EXERCISE -
Below, find the line containing "Instruction: Open the"; from there to the final line, print every line exactly and skip the pictures.

-*-*-

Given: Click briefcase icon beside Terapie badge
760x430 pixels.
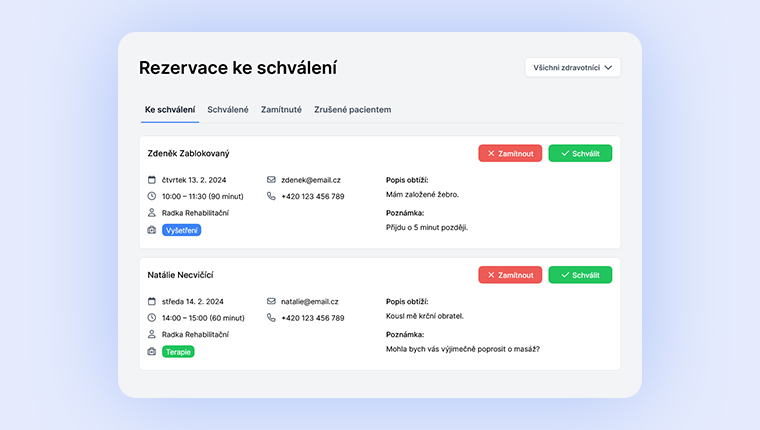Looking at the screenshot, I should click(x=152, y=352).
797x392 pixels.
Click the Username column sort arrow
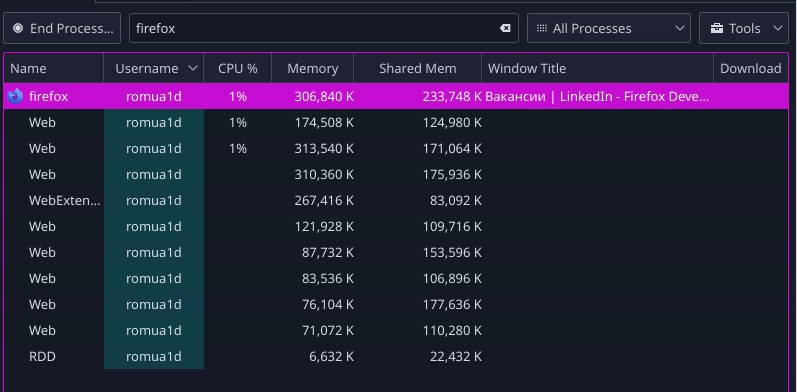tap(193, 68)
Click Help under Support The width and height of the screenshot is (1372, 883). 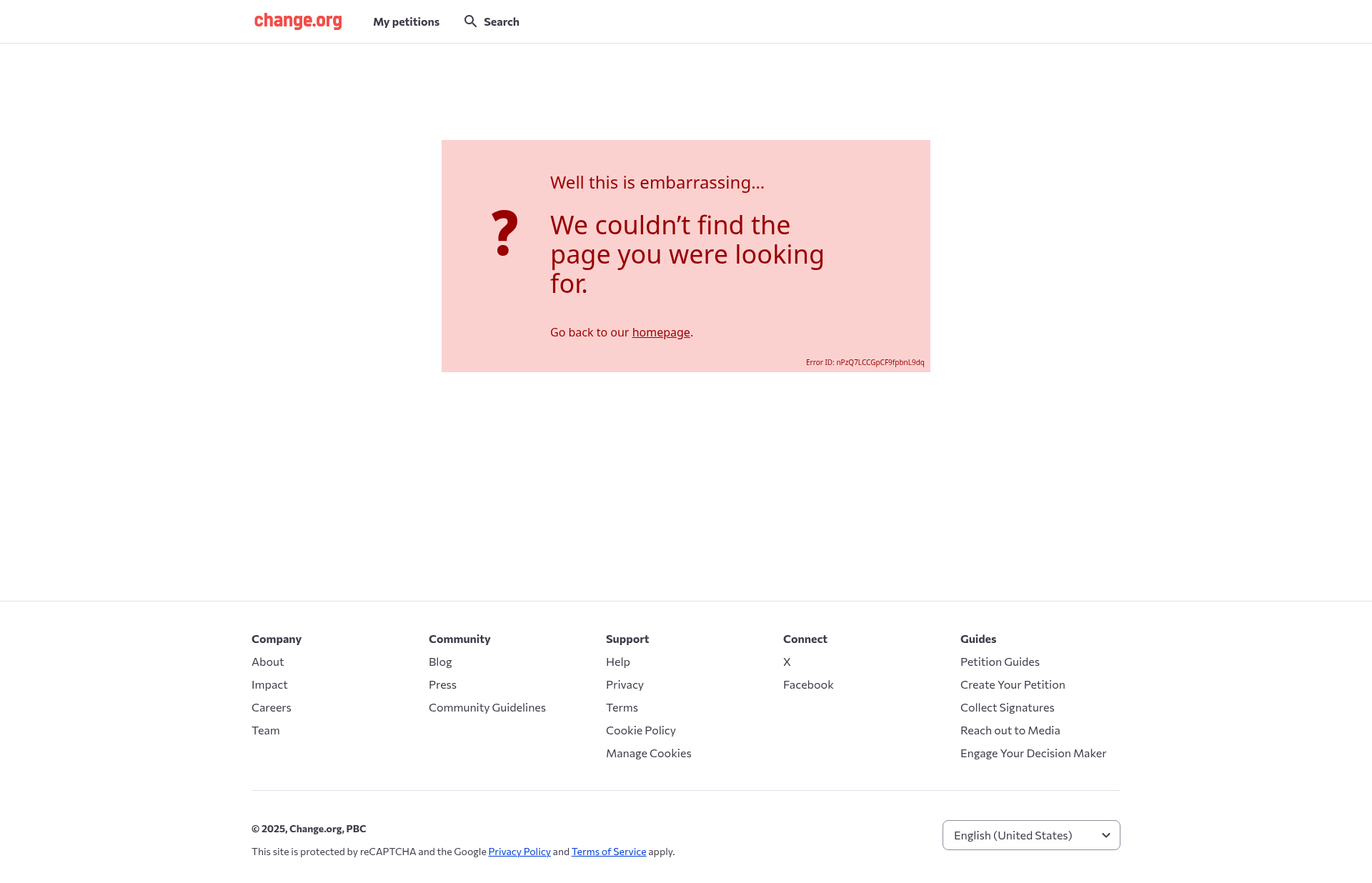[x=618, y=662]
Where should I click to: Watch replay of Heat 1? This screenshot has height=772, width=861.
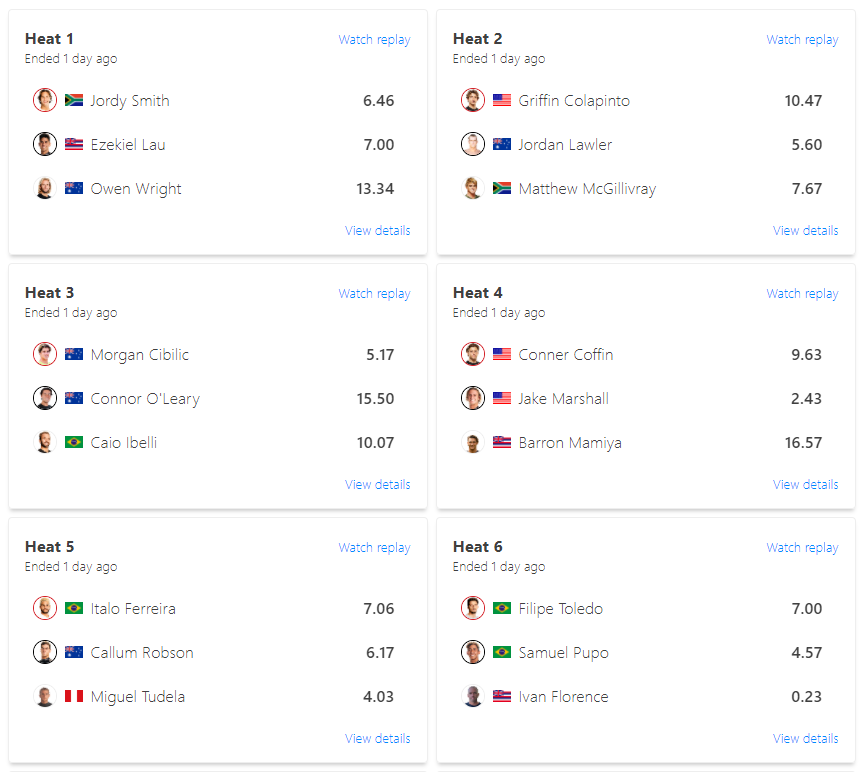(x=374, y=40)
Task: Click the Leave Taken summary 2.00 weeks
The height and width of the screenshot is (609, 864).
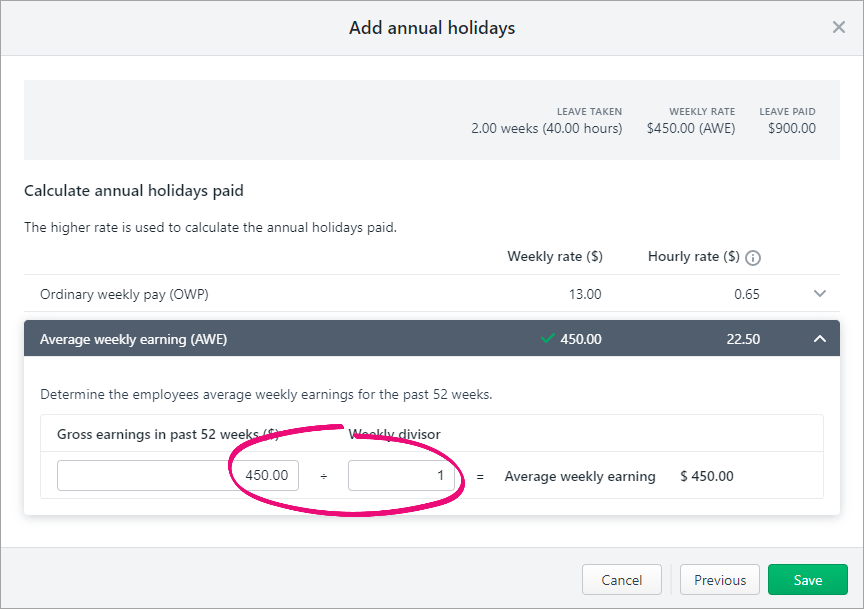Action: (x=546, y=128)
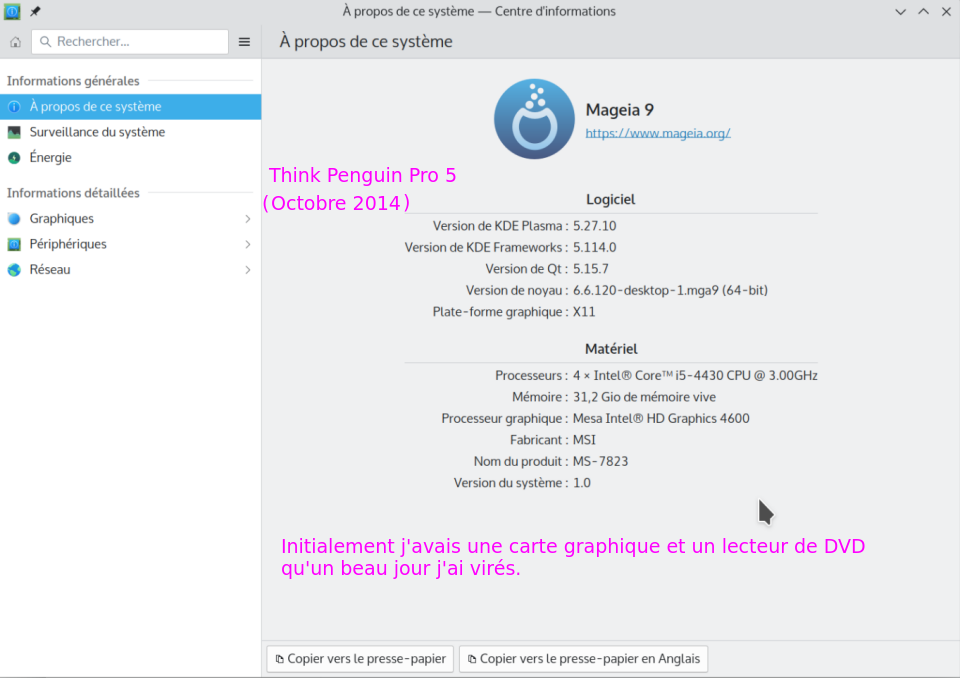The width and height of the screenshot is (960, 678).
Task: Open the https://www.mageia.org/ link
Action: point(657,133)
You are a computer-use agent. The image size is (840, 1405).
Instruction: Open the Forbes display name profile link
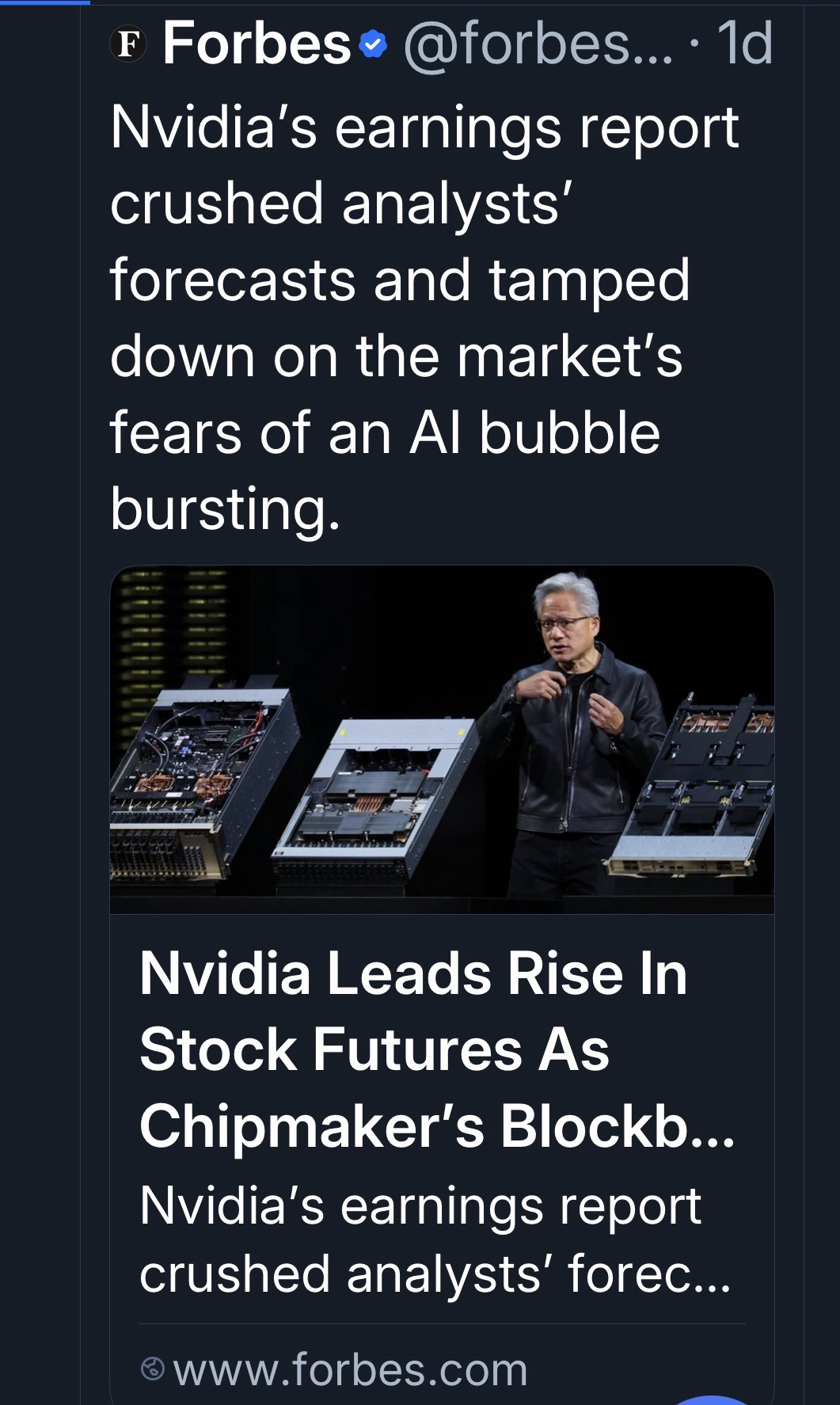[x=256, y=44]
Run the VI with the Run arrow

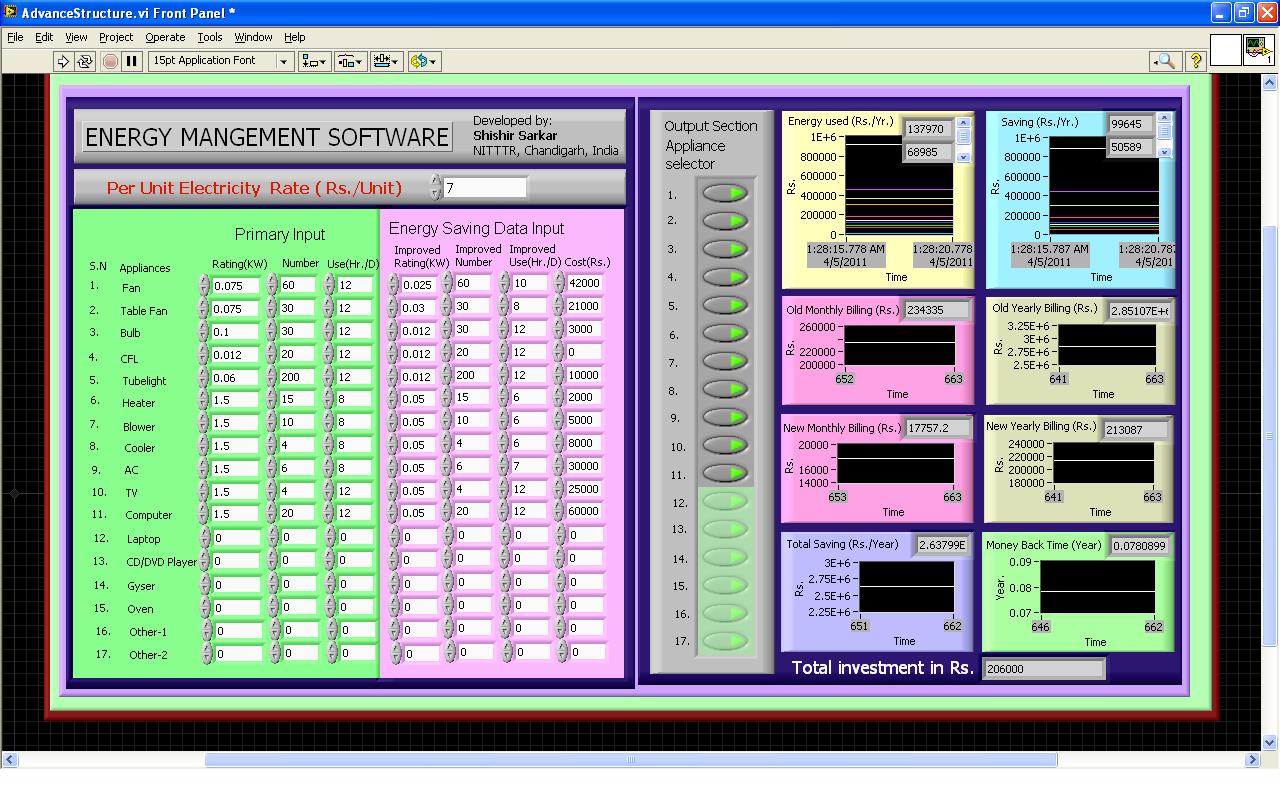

-*-*-

REPLY TO THE TASK -
Instruction: Open the Forbes display name profile link
[x=256, y=44]
Run the VI with the Run arrow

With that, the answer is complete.